* MATERIAL PROVIDED:
= Beginning of Section =
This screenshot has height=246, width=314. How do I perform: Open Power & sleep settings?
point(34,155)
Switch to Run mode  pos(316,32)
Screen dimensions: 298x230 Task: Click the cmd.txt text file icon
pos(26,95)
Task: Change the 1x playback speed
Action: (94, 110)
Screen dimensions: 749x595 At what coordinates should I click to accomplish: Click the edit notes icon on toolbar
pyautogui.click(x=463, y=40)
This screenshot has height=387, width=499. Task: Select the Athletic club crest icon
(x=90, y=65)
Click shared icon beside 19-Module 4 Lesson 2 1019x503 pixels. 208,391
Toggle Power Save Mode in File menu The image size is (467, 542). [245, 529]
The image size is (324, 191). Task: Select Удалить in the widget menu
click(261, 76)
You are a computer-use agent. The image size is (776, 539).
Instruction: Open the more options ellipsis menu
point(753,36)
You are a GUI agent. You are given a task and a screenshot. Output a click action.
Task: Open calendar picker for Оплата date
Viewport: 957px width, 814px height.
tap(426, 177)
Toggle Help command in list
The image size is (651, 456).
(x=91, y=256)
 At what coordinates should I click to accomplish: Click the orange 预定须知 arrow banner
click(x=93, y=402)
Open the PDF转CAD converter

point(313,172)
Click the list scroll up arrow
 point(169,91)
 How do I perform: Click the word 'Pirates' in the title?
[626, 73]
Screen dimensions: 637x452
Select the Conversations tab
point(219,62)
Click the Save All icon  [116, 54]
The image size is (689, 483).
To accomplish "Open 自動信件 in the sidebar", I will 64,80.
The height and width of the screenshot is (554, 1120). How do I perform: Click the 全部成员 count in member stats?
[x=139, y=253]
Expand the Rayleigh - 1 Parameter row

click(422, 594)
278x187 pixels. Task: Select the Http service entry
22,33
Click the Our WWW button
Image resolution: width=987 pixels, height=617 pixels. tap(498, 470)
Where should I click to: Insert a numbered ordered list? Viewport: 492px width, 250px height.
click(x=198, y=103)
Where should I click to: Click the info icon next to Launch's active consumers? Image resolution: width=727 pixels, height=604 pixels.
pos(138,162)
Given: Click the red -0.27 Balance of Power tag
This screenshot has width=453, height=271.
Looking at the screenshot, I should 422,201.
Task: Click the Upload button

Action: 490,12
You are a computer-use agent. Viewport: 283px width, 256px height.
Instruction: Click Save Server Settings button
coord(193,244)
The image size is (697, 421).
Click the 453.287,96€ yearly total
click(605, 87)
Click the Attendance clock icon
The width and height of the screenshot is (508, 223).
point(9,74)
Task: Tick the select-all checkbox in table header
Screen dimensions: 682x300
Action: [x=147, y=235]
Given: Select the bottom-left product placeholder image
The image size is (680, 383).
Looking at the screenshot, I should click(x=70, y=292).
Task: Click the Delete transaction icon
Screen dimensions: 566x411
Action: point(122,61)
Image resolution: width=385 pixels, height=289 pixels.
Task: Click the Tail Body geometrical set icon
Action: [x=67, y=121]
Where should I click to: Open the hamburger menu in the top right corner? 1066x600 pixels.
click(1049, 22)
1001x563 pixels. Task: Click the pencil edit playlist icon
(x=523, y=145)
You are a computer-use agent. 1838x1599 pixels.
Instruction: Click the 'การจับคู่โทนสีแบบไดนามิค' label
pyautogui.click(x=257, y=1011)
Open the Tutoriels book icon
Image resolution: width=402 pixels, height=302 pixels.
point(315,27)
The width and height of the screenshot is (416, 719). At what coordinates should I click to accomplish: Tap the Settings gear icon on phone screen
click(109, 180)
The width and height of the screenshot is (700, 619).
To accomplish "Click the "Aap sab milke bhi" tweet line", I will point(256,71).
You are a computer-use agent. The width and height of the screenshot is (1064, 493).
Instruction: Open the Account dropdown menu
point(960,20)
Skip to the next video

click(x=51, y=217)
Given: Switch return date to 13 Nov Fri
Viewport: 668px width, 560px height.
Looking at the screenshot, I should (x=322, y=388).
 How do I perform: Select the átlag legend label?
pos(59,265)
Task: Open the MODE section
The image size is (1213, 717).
= End of Section =
* TASK:
Output each record above exactly, omitting nothing.

* RESULT FOR THIS EXERCISE:
This screenshot has height=246, width=314. How do I perform: Open Power & sleep settings?
point(34,155)
Switch to Run mode  pos(316,32)
Screen dimensions: 298x230 Task: Click the cmd.txt text file icon
pos(26,95)
Task: Change the 1x playback speed
Action: (94, 110)
Screen dimensions: 749x595 At what coordinates should I click to accomplish: Click the edit notes icon on toolbar
pyautogui.click(x=463, y=40)
This screenshot has height=387, width=499. Task: Select the Athletic club crest icon
(x=90, y=65)
Click shared icon beside 19-Module 4 Lesson 2 1019x503 pixels. 208,391
Toggle Power Save Mode in File menu The image size is (467, 542). [245, 529]
The image size is (324, 191). Task: Select Удалить in the widget menu
click(261, 76)
You are a computer-use agent. The image size is (776, 539).
Instruction: Open the more options ellipsis menu
point(753,36)
You are a GUI agent. You are given a task and a screenshot. Output a click action.
Task: Open calendar picker for Оплата date
Viewport: 957px width, 814px height.
tap(426, 177)
Toggle Help command in list
The image size is (651, 456).
(x=91, y=256)
 At what coordinates should I click to accomplish: Click the orange 预定须知 arrow banner
click(x=93, y=402)
Open the PDF转CAD converter

point(313,172)
Click the list scroll up arrow
 point(169,91)
 How do I perform: Click the word 'Pirates' in the title?
[626, 73]
Screen dimensions: 637x452
Select the Conversations tab
point(219,62)
Click the Save All icon  [116, 54]
The image size is (689, 483).
To accomplish "Open 自動信件 in the sidebar", I will 64,80.
The height and width of the screenshot is (554, 1120). How do I perform: Click the 全部成员 count in member stats?
[x=139, y=253]
Expand the Rayleigh - 1 Parameter row

click(422, 594)
278x187 pixels. Task: Select the Http service entry
22,33
Click the Our WWW button
Image resolution: width=987 pixels, height=617 pixels. tap(498, 470)
Where should I click to: Insert a numbered ordered list? Viewport: 492px width, 250px height.
click(x=198, y=103)
Where should I click to: Click the info icon next to Launch's active consumers? Image resolution: width=727 pixels, height=604 pixels.
pos(138,162)
Given: Click the red -0.27 Balance of Power tag
This screenshot has width=453, height=271.
Looking at the screenshot, I should 422,201.
Task: Click the Upload button

Action: 490,12
You are a computer-use agent. Viewport: 283px width, 256px height.
Instruction: Click Save Server Settings button
coord(193,244)
The image size is (697, 421).
Click the 453.287,96€ yearly total
click(605, 87)
Click the Attendance clock icon
The width and height of the screenshot is (508, 223).
point(9,74)
Task: Tick the select-all checkbox in table header
Screen dimensions: 682x300
Action: [x=147, y=235]
Given: Select the bottom-left product placeholder image
The image size is (680, 383).
Looking at the screenshot, I should click(x=70, y=292).
Task: Click the Delete transaction icon
Screen dimensions: 566x411
Action: point(122,61)
Image resolution: width=385 pixels, height=289 pixels.
Task: Click the Tail Body geometrical set icon
Action: [x=67, y=121]
Where should I click to: Open the hamburger menu in the top right corner? 1066x600 pixels.
click(1049, 22)
1001x563 pixels. Task: Click the pencil edit playlist icon
(x=523, y=145)
You are a computer-use agent. 1838x1599 pixels.
Instruction: Click the 'การจับคู่โทนสีแบบไดนามิค' label
pyautogui.click(x=257, y=1011)
Open the Tutoriels book icon
Image resolution: width=402 pixels, height=302 pixels.
point(315,27)
The width and height of the screenshot is (416, 719). At what coordinates should I click to accomplish: Tap the Settings gear icon on phone screen
click(109, 180)
The width and height of the screenshot is (700, 619).
To accomplish "Click the "Aap sab milke bhi" tweet line", I will point(256,71).
You are a computer-use agent. The width and height of the screenshot is (1064, 493).
Instruction: Open the Account dropdown menu
point(960,20)
Skip to the next video

click(x=51, y=217)
Given: Switch return date to 13 Nov Fri
Viewport: 668px width, 560px height.
Looking at the screenshot, I should (x=322, y=388).
 How do I perform: Select the átlag legend label?
pos(59,265)
Task: Open the MODE section
The image size is (1213, 717).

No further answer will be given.